Avatar components will be used in medicine for the rehabilitation of fully or partially disabled patients giving them prosthetic limbs or recover lost senses.
2020-2025
Creation of an autonomous life-support system for the human brain linked to a robot, ‘avatar’, will save people whose body is completely worn out or irreversibly damaged. Any patient with an intact brain will be able to return to a fully functioning bodily life. Such technologies will greatly enlarge the possibility of hybrid bio-electronic devices, thus creating a new IT revolution and will make all kinds of superimpositions of electronic and biological systems possible.
2030-2035
Creation of a computer model of the brain and human consciousness with the subsequent development of means to transfer individual consciousness onto an artificial carrier. This development will profoundly change the world, it will not only give everyone the possibility of cybernetic immortality but will also create a friendly artificial intelligence, expand human capabilities and provide opportunities for ordinary people to restore or modify their own brain multiple times. The final result at this stage can be a real revolution in the understanding of human nature that will completely change the human and technical prospects for humanity.
2045
This is the time when substance-independent minds will receive new bodies with capacities far exceeding those of ordinary humans. A new era for humanity will arrive! Changes will occur in all spheres of human activity – energy generation, transportation, politics, medicine, psychology, sciences, and so on.
Today it is hard to imagine a future when bodies consisting of nanorobots will become affordable and capable of taking any form.
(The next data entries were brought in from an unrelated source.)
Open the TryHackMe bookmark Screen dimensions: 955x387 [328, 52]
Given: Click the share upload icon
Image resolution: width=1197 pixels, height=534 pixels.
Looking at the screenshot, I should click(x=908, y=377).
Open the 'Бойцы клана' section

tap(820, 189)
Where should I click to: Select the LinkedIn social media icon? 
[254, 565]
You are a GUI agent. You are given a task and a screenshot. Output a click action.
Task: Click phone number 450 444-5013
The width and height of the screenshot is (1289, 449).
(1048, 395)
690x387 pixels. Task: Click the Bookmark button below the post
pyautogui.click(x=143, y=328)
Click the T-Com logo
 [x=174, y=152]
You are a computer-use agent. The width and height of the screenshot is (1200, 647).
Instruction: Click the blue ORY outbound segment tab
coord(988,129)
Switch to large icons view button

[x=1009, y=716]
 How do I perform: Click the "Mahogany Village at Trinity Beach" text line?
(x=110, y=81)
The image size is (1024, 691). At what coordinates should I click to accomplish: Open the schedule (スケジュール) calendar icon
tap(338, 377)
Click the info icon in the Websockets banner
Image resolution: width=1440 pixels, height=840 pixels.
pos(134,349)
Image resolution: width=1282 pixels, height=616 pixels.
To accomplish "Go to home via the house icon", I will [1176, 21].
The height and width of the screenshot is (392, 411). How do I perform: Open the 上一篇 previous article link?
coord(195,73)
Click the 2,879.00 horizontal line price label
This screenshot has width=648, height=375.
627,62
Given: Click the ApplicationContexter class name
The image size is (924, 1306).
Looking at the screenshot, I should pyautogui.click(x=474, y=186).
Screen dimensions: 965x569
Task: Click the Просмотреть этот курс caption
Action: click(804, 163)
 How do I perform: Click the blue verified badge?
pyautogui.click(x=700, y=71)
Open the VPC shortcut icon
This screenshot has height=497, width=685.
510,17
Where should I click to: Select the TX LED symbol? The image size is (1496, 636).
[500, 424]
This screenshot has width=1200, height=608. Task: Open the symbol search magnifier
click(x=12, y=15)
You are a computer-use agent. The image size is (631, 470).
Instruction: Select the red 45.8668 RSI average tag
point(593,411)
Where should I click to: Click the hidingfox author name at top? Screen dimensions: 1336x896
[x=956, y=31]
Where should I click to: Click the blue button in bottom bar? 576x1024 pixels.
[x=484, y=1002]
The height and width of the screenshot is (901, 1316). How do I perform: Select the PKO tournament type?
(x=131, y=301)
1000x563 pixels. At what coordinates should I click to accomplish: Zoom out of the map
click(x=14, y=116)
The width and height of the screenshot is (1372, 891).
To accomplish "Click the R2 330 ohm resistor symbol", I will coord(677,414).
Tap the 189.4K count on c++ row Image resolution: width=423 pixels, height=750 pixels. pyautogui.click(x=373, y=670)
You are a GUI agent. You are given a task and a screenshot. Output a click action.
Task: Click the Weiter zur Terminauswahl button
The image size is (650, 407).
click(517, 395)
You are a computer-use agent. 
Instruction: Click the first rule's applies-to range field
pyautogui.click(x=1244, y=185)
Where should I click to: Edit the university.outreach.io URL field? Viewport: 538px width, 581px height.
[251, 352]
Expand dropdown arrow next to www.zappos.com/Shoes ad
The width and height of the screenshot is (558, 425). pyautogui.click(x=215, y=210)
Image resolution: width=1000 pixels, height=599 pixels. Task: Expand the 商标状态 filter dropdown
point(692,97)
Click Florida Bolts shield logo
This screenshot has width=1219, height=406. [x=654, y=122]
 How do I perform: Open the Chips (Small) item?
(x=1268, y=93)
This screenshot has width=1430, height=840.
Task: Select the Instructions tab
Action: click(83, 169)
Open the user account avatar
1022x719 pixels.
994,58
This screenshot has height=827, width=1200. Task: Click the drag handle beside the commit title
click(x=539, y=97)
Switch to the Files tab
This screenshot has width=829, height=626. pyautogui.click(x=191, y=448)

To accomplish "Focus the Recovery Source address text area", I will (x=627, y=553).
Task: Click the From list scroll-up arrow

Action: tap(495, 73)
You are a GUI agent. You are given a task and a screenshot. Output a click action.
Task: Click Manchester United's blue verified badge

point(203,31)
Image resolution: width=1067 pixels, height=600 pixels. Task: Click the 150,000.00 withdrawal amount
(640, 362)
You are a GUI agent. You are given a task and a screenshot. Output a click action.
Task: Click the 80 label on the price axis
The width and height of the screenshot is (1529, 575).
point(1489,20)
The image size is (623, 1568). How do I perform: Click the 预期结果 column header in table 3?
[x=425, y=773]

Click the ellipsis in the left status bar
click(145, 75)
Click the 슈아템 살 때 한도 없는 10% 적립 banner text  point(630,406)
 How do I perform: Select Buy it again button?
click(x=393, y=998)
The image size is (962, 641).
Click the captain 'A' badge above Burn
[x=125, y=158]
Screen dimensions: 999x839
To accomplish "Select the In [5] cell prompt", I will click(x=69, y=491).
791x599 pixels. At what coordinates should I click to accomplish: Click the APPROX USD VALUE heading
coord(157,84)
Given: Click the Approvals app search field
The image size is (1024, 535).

It is also hard to imagine body holograms featuring controlled matter. One thing is clear however: humanity, for the first time in its history, will make a fully managed evolutionary transition and eventually become a new species. Moreover, prerequisites for a large-scale expansion into outer space will be created as well.
Key elements of the project in the future
• International social movement
• social network immortal.me
• charitable foundation "Global Future 2045" (Foundation 2045)
• scientific research centre "Immortality"
• business incubator
• University of "Immortality"
• annual award for contribution to the realization of the project of "Immortality”.